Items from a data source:
■ ■ ■ ■ ■

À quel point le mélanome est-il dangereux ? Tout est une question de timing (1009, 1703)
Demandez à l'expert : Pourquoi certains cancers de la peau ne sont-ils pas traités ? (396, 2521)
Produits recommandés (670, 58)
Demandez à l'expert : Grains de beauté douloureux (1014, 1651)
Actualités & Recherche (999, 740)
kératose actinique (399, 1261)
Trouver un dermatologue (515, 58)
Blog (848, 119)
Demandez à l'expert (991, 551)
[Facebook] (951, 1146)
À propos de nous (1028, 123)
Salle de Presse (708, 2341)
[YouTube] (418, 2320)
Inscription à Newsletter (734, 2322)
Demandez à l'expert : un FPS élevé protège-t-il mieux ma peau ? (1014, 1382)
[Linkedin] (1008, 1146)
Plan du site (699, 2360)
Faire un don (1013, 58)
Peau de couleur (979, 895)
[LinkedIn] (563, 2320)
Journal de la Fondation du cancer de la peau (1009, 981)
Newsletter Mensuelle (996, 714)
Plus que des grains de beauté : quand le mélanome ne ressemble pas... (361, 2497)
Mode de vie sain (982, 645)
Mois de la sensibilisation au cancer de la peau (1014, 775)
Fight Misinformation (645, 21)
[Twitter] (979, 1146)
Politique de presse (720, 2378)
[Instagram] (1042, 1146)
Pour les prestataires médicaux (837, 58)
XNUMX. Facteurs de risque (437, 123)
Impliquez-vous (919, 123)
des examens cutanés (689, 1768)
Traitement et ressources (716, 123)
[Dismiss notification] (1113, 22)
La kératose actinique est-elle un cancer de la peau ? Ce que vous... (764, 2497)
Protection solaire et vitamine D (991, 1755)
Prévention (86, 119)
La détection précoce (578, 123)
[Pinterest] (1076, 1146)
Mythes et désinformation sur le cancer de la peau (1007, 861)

■ ■ ■ ■ ■

Aim of the task :: Output exactly the lines from the one containing "Blog (848, 119)" through the last line of the entries, both ends included.

The answer ::
Blog (848, 119)
Demandez à l'expert (991, 551)
[Facebook] (951, 1146)
À propos de nous (1028, 123)
Salle de Presse (708, 2341)
[YouTube] (418, 2320)
Inscription à Newsletter (734, 2322)
Demandez à l'expert : un FPS élevé protège-t-il mieux ma peau ? (1014, 1382)
[Linkedin] (1008, 1146)
Plan du site (699, 2360)
Faire un don (1013, 58)
Peau de couleur (979, 895)
[LinkedIn] (563, 2320)
Journal de la Fondation du cancer de la peau (1009, 981)
Newsletter Mensuelle (996, 714)
Plus que des grains de beauté : quand le mélanome ne ressemble pas... (361, 2497)
Mode de vie sain (982, 645)
Mois de la sensibilisation au cancer de la peau (1014, 775)
Fight Misinformation (645, 21)
[Twitter] (979, 1146)
Politique de presse (720, 2378)
[Instagram] (1042, 1146)
Pour les prestataires médicaux (837, 58)
XNUMX. Facteurs de risque (437, 123)
Impliquez-vous (919, 123)
des examens cutanés (689, 1768)
Traitement et ressources (716, 123)
[Dismiss notification] (1113, 22)
La kératose actinique est-elle un cancer de la peau ? Ce que vous... (764, 2497)
Protection solaire et vitamine D (991, 1755)
Prévention (86, 119)
La détection précoce (578, 123)
[Pinterest] (1076, 1146)
Mythes et désinformation sur le cancer de la peau (1007, 861)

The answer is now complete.